Why does the tensile strength of a tortilla chips increase then decrease with wetness? A fresh, dry tortilla chip is brittle and has low tensile strength. A wet tortilla chip is soft and has no tensile strength. Yet a tortilla chip left out in moderately humid air becomes hard and relatively strong. What explains this non-monotonic function? Is it related to the specific material composition of tortilla chips (eg fiber, protein), or is there something fundamentally non-monotonic about tensile strength as a function of ductility (since its ductility is a monotonically increasing function of its wetness)?
 A: The opposite trend is a very important aspect of alloy development in metallurgy and may give some insight—subject to experimental verification, of course.
Consider a ductile and soft pure metal such as copper. The mechanism of plasticity (i.e., permanent deformation) is in this case dislocation movement through the atomic lattice. So desirable strengthening relies on interfering with this dislocation movement somehow. (Options include blocking dislocations with more dislocations, single impurity atoms, chunks of impurities, and grain boundaries, for  instance.)
However, the strengthening ultimately comes with a price: if the material becomes so hard that inevitable defects such as crack tips cannot blunt but instead stay sharp enough to provide large stress concentrations, then the material may simply shatter instead of plastically deforming.
Another way to look at this is that Nature says, well, if you make it too difficult to direct loading energy into pushing dislocations through the material, I'll simply redirect that energy into making new surfaces. This is the essence of brittle fracture.

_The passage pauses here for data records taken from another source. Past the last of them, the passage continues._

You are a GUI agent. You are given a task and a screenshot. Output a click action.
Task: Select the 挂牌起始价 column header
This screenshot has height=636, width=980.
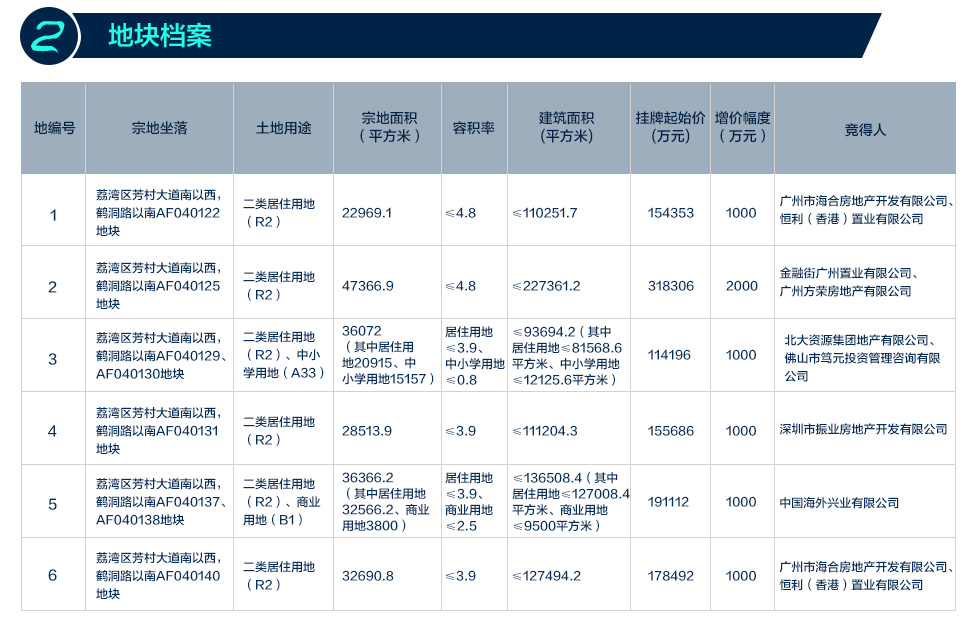(x=670, y=127)
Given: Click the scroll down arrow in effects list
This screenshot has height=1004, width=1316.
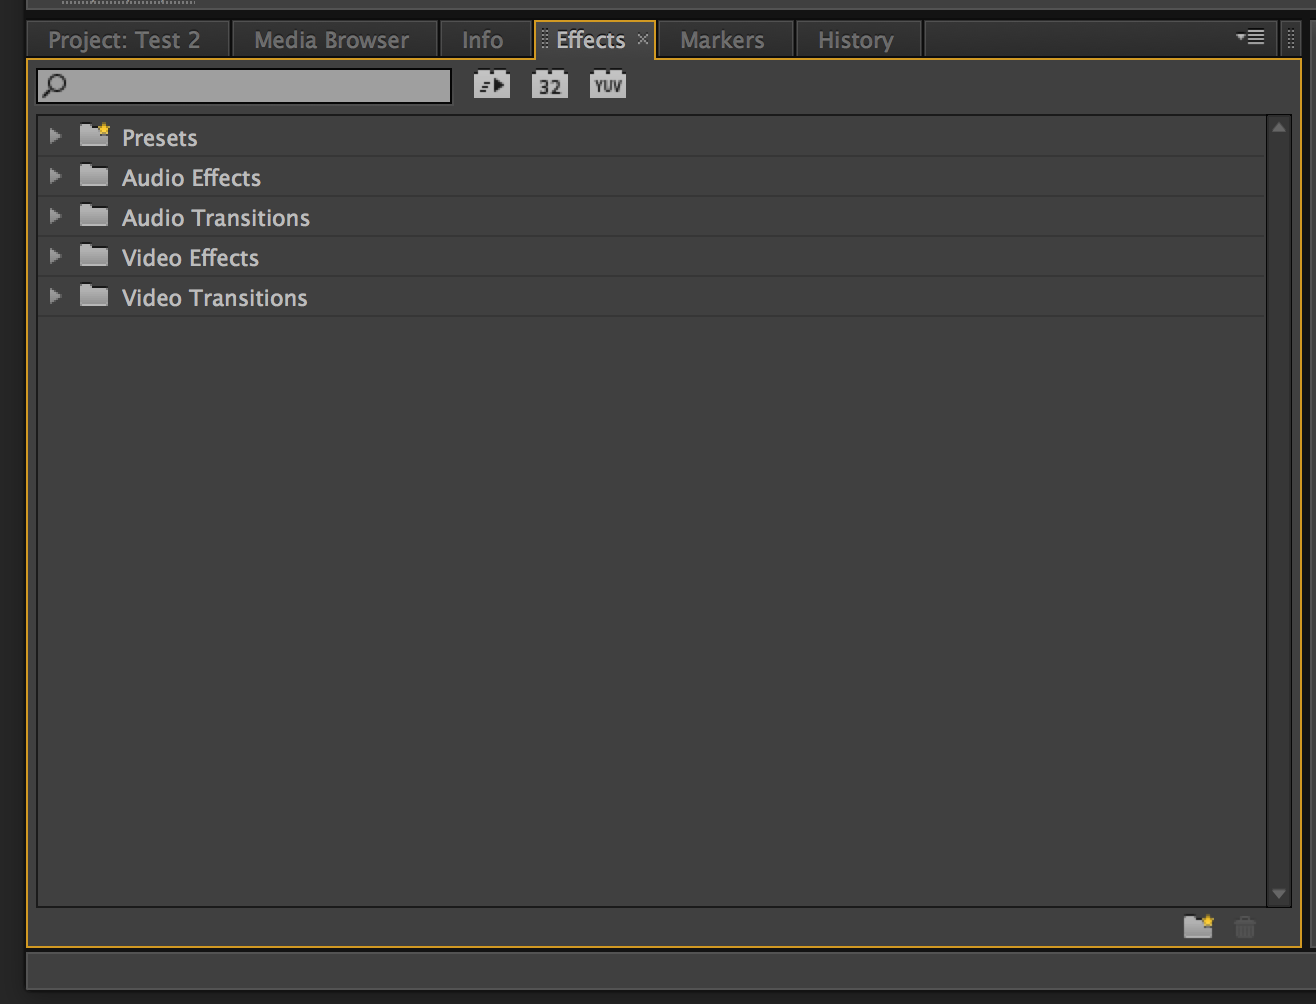Looking at the screenshot, I should [x=1278, y=893].
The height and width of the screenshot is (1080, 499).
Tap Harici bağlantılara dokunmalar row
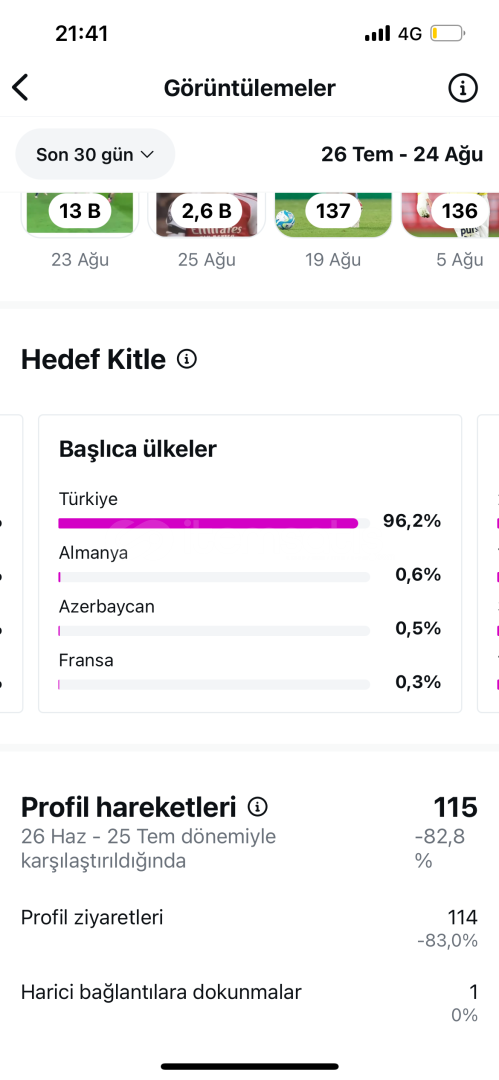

The link to tortilla chips is that they're prepared to present the hard-but-brittle state, with many crack tips that easily propagate and provide an appetizing crunch. I'll conjecture that moisture dissolves some components and weakens others because the hydroxyl bonding that strengthened the dry material has been replaced by water's hydroxyl groups, which easily rearrange. (This is why wet sponges are more compliant than dry sponges, for example.) There may also be some commonality with bread growing stale, where moisture absorption leads to so-called starch retrogradation and crystallization into a robust, hard structure.
Thus, we have an intermediate state where the chip had lost some of its brittleness and is considered stale and hard, followed by soft sogginess as the moisture continues to permeate the material.
The common aspect between the food and the metal is the nonmonotonicity you note: a continuum between a soft state and a hard but brittle state, between which the material is both hard and sturdy—great for metals, not so appealing for some foods.